La Virgen María, Nuestra Señora de la Piedad

Camilo Valverde Mudarra

 

La Virgen María es la Señora de la Piedad. Es la Piedad; bajo esta Advocación le reza y la sigue mucha gente y muchos artistas la han representado en sus lienzos y esculturas. Pero fue Miguel Ángel el que esculpió su extraordinaria obra llamada “Piedad”, en la que representó de modo maravilloso y delicadísimo, la serenidad clásica de la madre que recibe y sostiene en su regazo a su hijo exánime.

La piedad es una virtud que le cuadra con precisión a la Virgen María. La piedad es un sentimiento de compasión y misericordia, que induce a la ayuda y al perdón. Por eso, padece, sin decir ni una sola palabra, la actitud de zozobra y de dudas de San José ante su misterioso embarazo. Y sale corriendo hacia Isabel, al saber su nueva y tardía situación, para ayudarle y socorrerla en el trance. Ella vive llena de indulgencia y de favor a los que la rodean. Así, en Caná, en lugar de comer y beber, como es natural en una boda, está pendiente de la necesidad y es la única que nota la falta y acude presurosa a remediarla con el “no tienen vino”.

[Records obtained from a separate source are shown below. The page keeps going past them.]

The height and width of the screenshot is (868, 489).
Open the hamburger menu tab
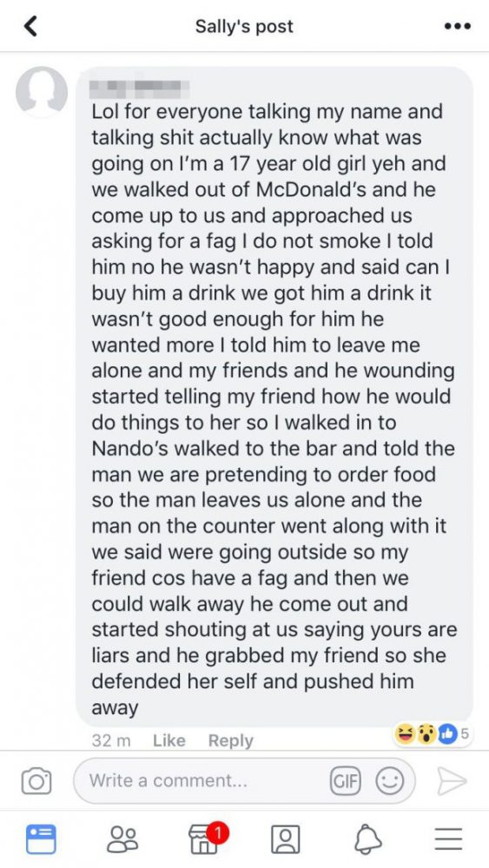(x=448, y=839)
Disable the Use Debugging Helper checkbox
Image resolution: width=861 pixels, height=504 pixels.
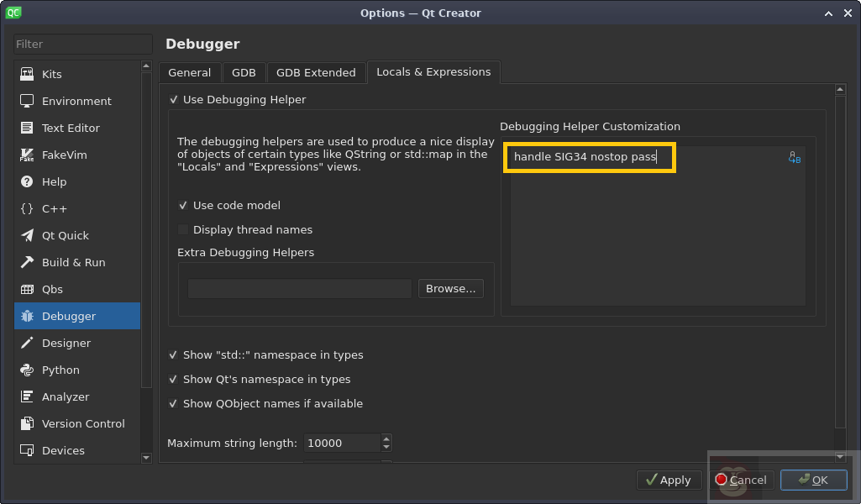[174, 99]
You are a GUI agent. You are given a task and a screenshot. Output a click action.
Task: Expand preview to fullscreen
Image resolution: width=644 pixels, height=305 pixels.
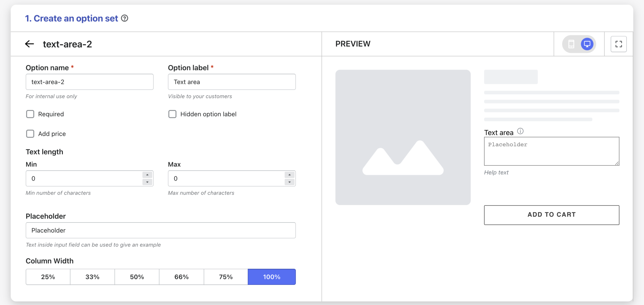click(x=618, y=44)
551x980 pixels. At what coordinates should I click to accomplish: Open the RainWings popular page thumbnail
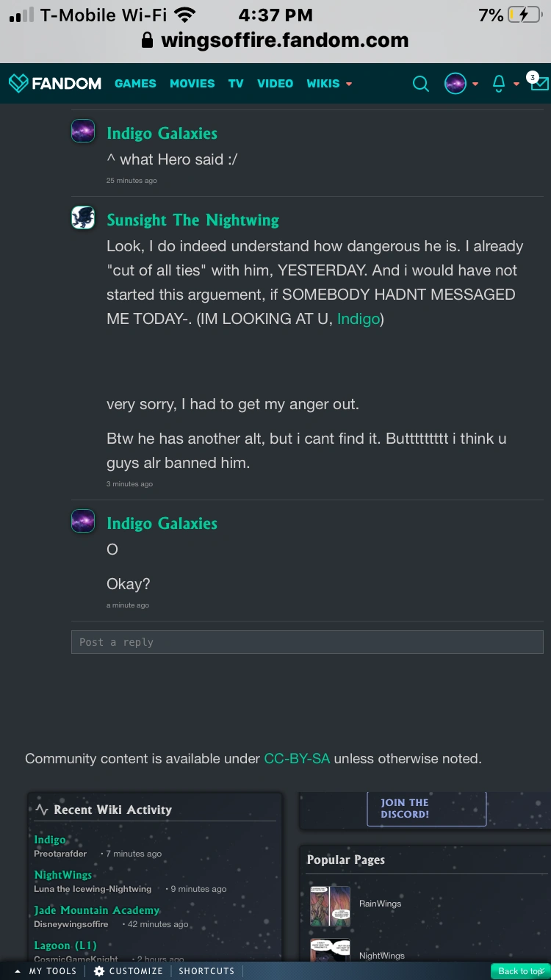330,905
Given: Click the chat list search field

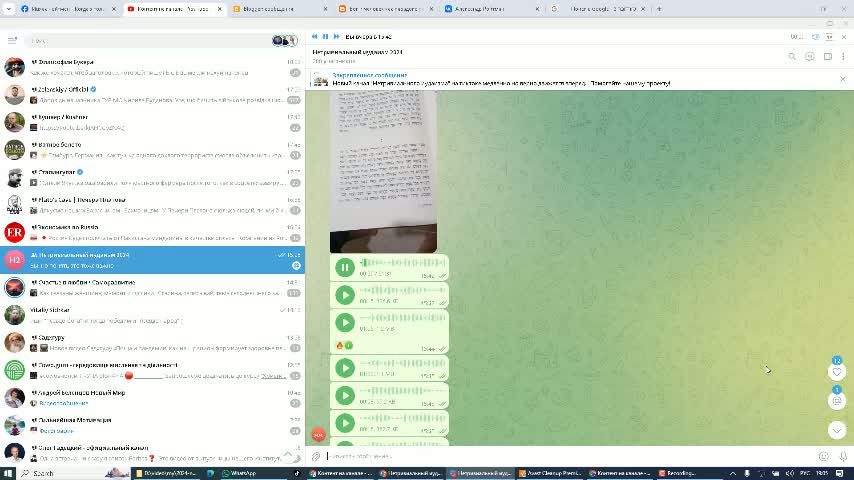Looking at the screenshot, I should (x=150, y=40).
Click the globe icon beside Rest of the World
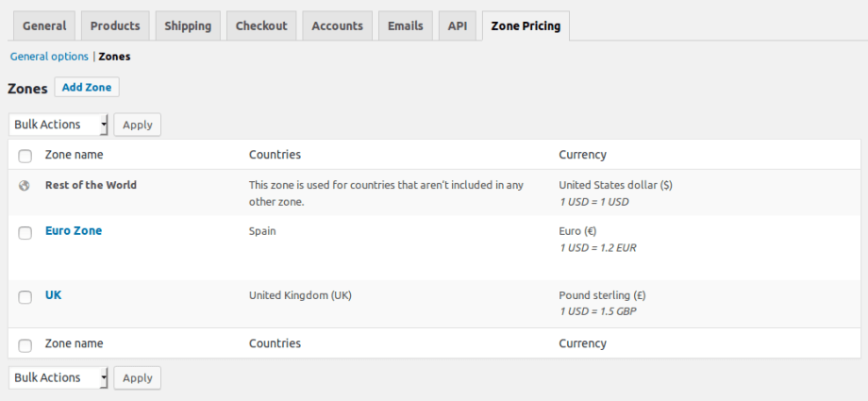The image size is (868, 401). (24, 186)
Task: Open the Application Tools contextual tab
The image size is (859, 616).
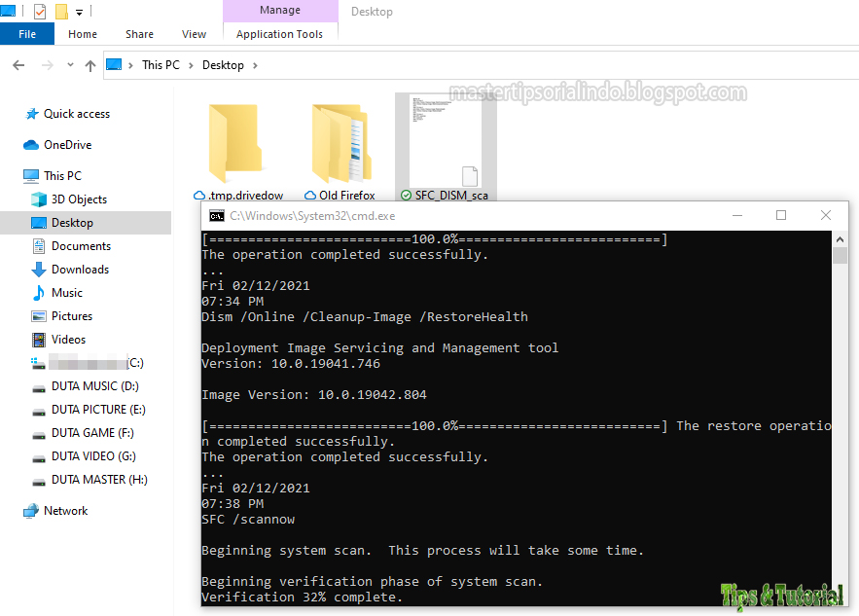Action: (280, 33)
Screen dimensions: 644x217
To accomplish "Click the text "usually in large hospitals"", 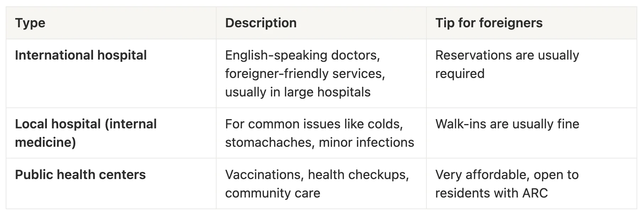I will (298, 92).

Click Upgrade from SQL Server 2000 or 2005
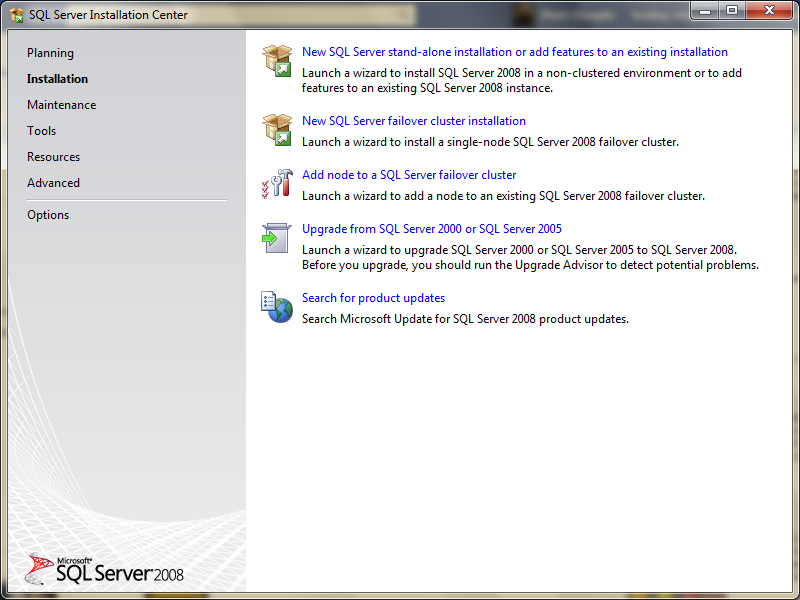click(432, 228)
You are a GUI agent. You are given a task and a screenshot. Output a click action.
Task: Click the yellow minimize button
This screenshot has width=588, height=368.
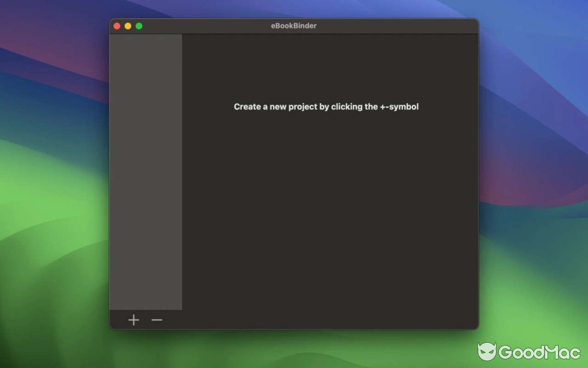[x=128, y=26]
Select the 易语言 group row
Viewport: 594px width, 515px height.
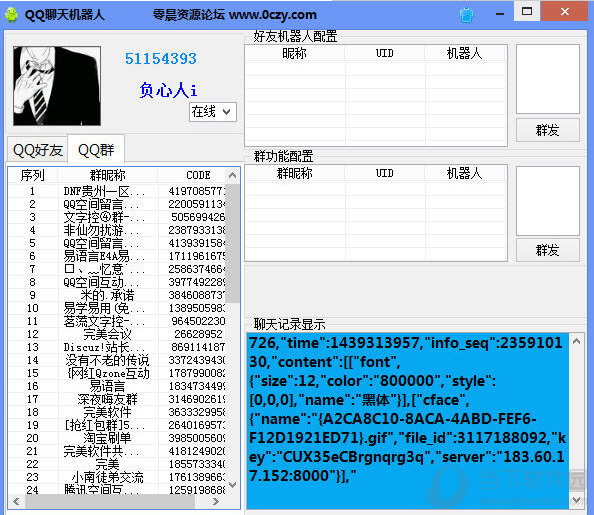click(117, 386)
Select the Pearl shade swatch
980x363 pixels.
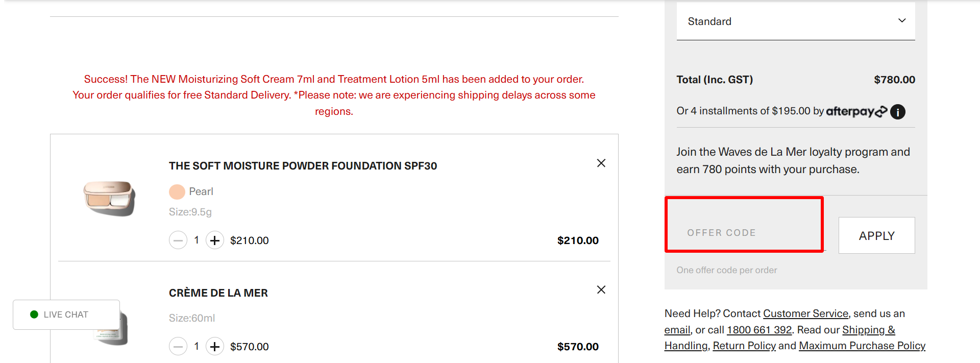coord(177,191)
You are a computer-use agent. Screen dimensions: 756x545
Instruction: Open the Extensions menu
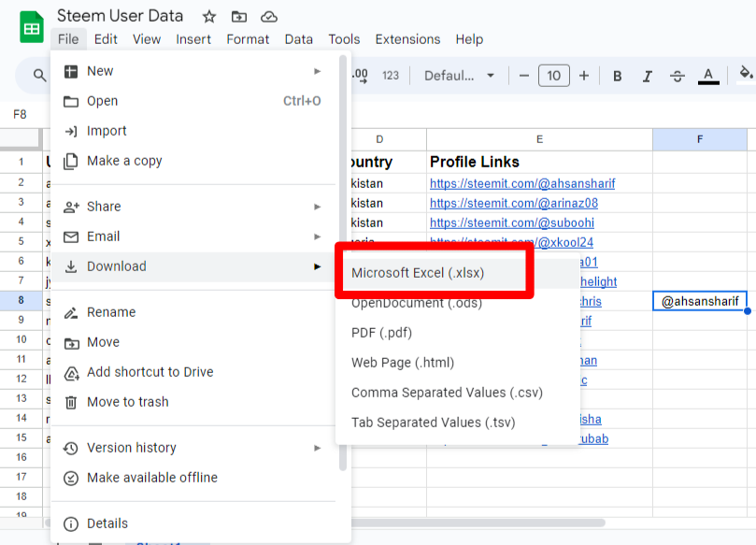coord(407,39)
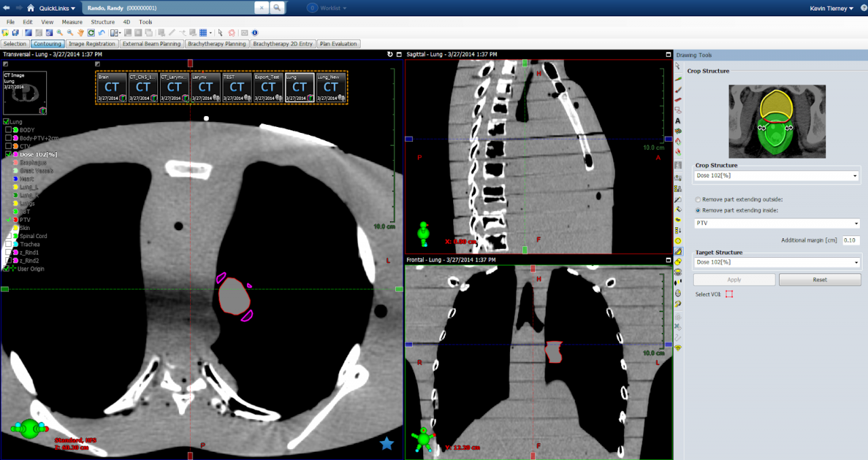
Task: Select 'Remove part extending outside' radio button
Action: [x=698, y=199]
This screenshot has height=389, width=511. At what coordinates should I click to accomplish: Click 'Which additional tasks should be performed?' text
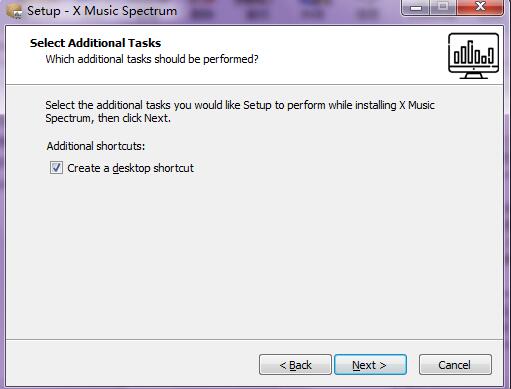tap(152, 59)
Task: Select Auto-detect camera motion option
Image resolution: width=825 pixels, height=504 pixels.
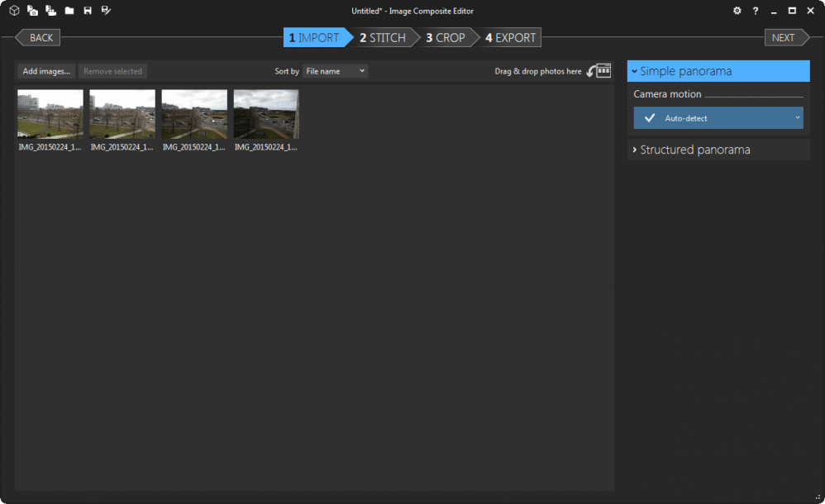Action: pos(718,117)
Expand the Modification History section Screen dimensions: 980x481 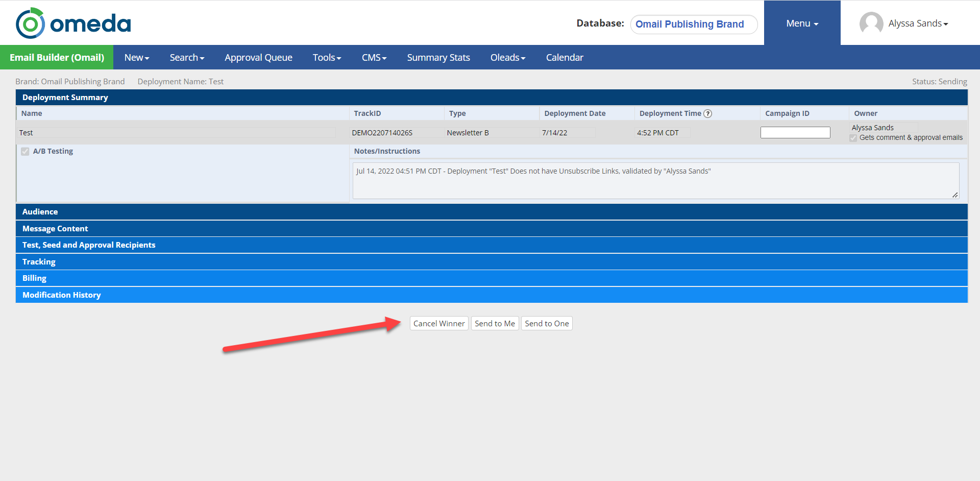pos(61,295)
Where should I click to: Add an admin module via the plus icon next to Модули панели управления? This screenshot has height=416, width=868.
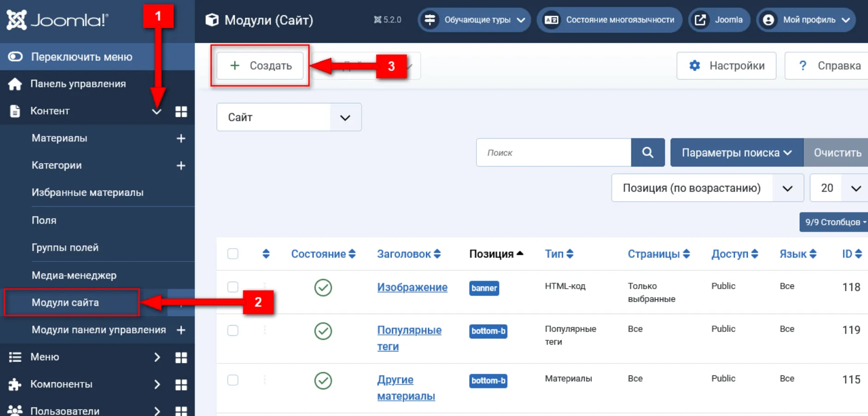pyautogui.click(x=181, y=330)
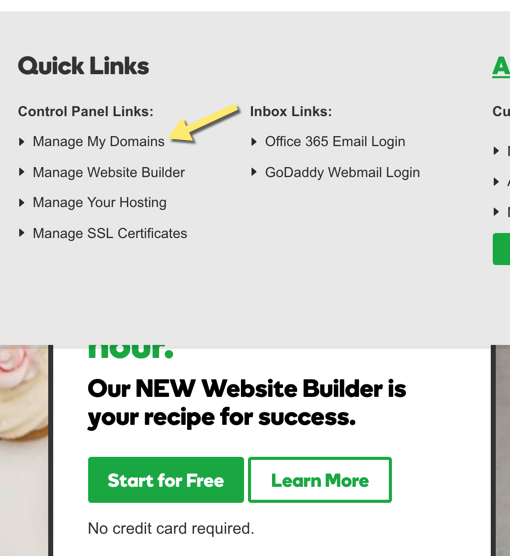
Task: Open the Manage Website Builder link
Action: tap(109, 172)
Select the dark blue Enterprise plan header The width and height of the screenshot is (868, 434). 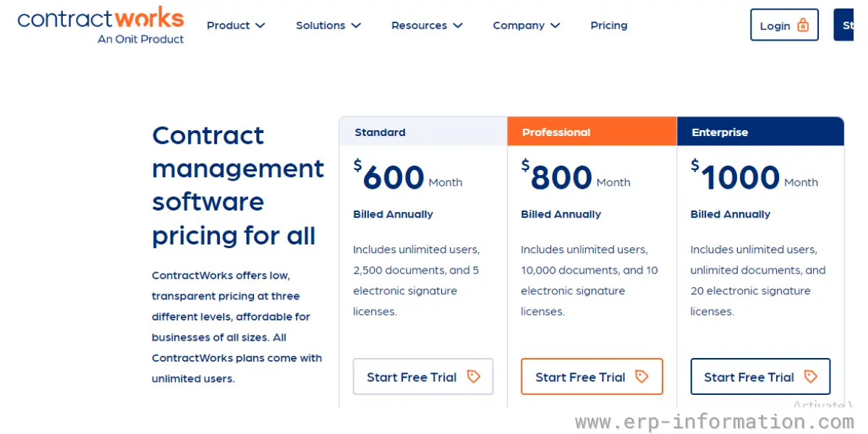[760, 132]
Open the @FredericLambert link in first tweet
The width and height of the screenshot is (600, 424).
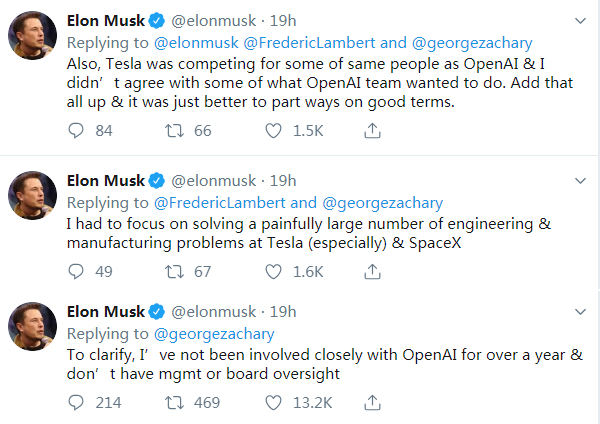click(309, 43)
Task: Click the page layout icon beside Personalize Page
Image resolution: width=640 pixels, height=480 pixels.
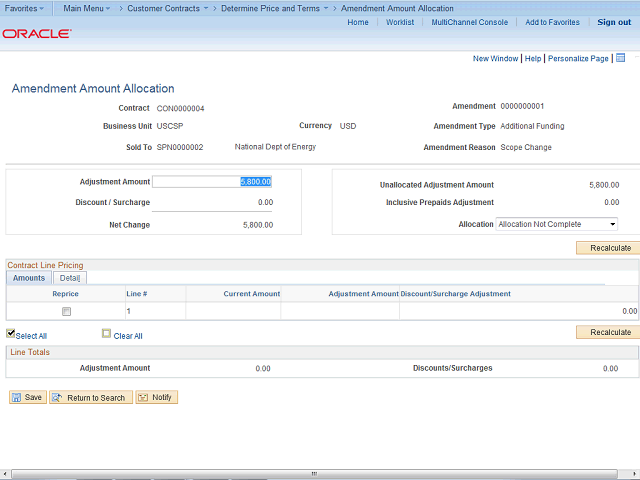Action: coord(620,58)
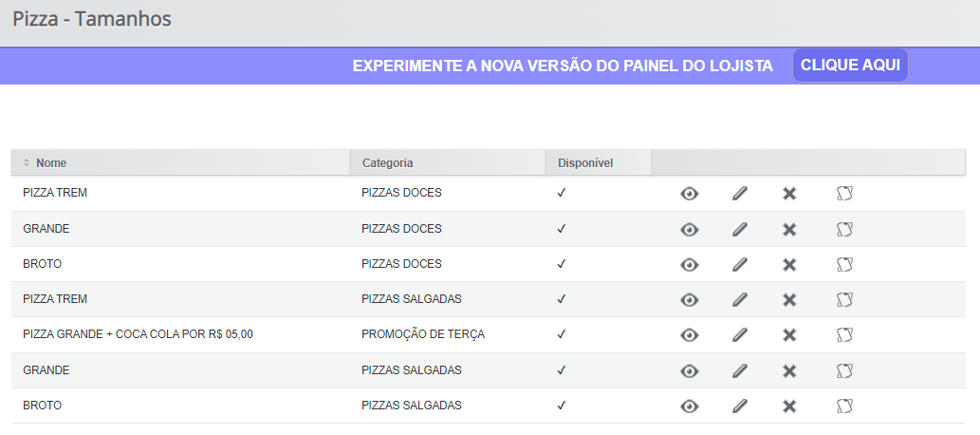Click duplicate icon on PIZZA GRANDE + COCA COLA row
The width and height of the screenshot is (980, 435).
pyautogui.click(x=844, y=335)

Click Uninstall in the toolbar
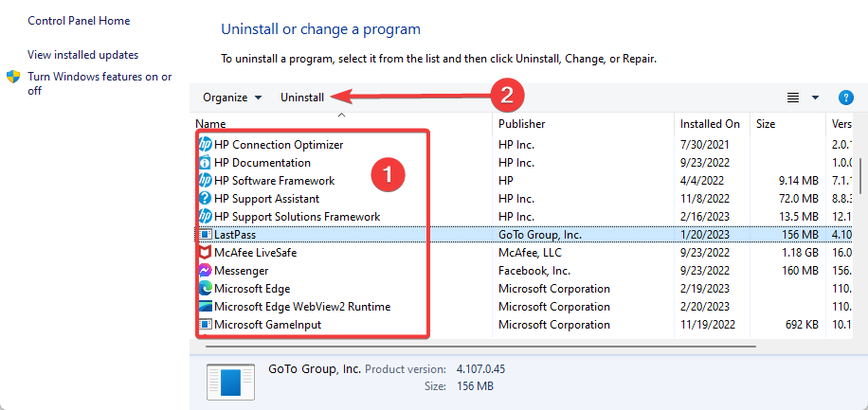tap(302, 98)
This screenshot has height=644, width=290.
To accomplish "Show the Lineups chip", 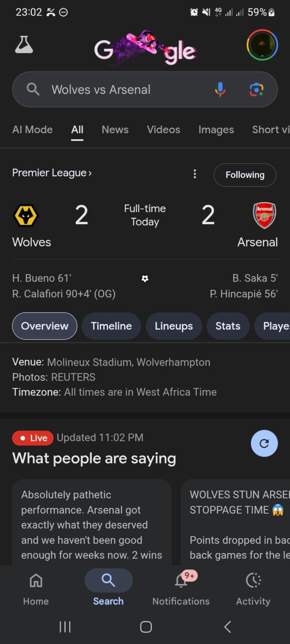I will pyautogui.click(x=174, y=326).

María, como madre se entroncó con Hijo; en esa simbiosis natural, vive ya el Evangelio. Jesús se conmueve frecuentemente ante las ne­cesidades de los hermanos y "siente compasión" por todos, en las carencias o en las precariedades (Mc 1,41; 5,19; 6,34; 8,2; Mt 9,36; 14,14; 15,32; 20,34; Lc 7,13). Todos recurren a él y le suplican: "¡Ten compasión de mí, Señor!" (Mt 15,22; 17,15; 20,30-31). Habiéndose hecho en todo semejante a los hermanos y habiendo experimentado en su propia carne la dureza del sufrimiento humano (Heb 2,17-18), acepta libremente morir en la cruz por- la redención del mundo. María llena de compasión y de condescendencia con los hermanos pecadores, seguro que se identificó con Jesús al narrar las tres parábolas, inmensa­mente bellas y significativas: la oveja extraviada, la dracma perdida (15,3-10), con la alusión a la alegría que causa en el cielo el hallazgo-con­versión, aunque sea de un solo pecador; y la tercera, de fina psicología paternal, muestra al hijo pródigo y libertino esperado afanosamente por su padre que avizora su retorno y al divisarlo de lejos, se llena de compasión, de piedad y corre a abrazarlo (Lc 15,1 32). Es la imagen más viva del amor ilimitado del Padre Celestial, que nos revela su infinita espera amorosa de modo incomparable y manifiesta amablemente su misericordia.

Es, en este contexto y por todas estas actitudes, por lo que María es la Bienaventurada. “Dichosa Tú, que has creído”(Lc 1,45). “Bienaventurada me llamarán, desde ahora, todas las generaciones” (Lc 1,48). “Dichoso el que cree y cumple la voluntad del Padre que está en el cielo” (Mc 3,35). "Dichosos los misericor­diosos, porque ellos alcanzarán mi­sericordia" (Mt 5,7). “Dichoso el seno que te llevó y los pechos que te amamantaron” Es Bienaventurada porque encarnó la piedad y la misericordia. La divina misericordia, que viene a difundirse de generación en generación sobre todos los que lo invocan (Sal 54.72.78). San Pablo insiste en la absoluta gratuidad del don la misericordia divina, que se plasma ­en la redención realizada (Rom 9,16). Por la misericordia, por el ­amor con que nos amó, juntamente con Cristo, nos dio por madre a María, para manifestar a los siglos venideros la excelsa riqueza de su gracia y gran bondad para con nosotros. 

Madre de la Piedad, enséñanos a ser piadosos. Ruega por nosotros, que nos de su gracia, que, desde lo más hondo del corazón, aprendamos, de Dios y de Nuestro Señor Jesucristo, la misericordia y la piedad con todos, que consuela a todos, con el consuelo que nosotros recibimos de Dios. Es ese ímpetu del amor misericordioso que en Cristo se derrama sobre los hombres. El ideal de santidad y de perfección al que Cristo llama a sus seguidores se concreta en las obras de misericordia espiritual y corporal, que son las for­mas más elevadas del amor al próji­mo, como lo muestra la parábola del buen samaritano (Lc 10,30-37).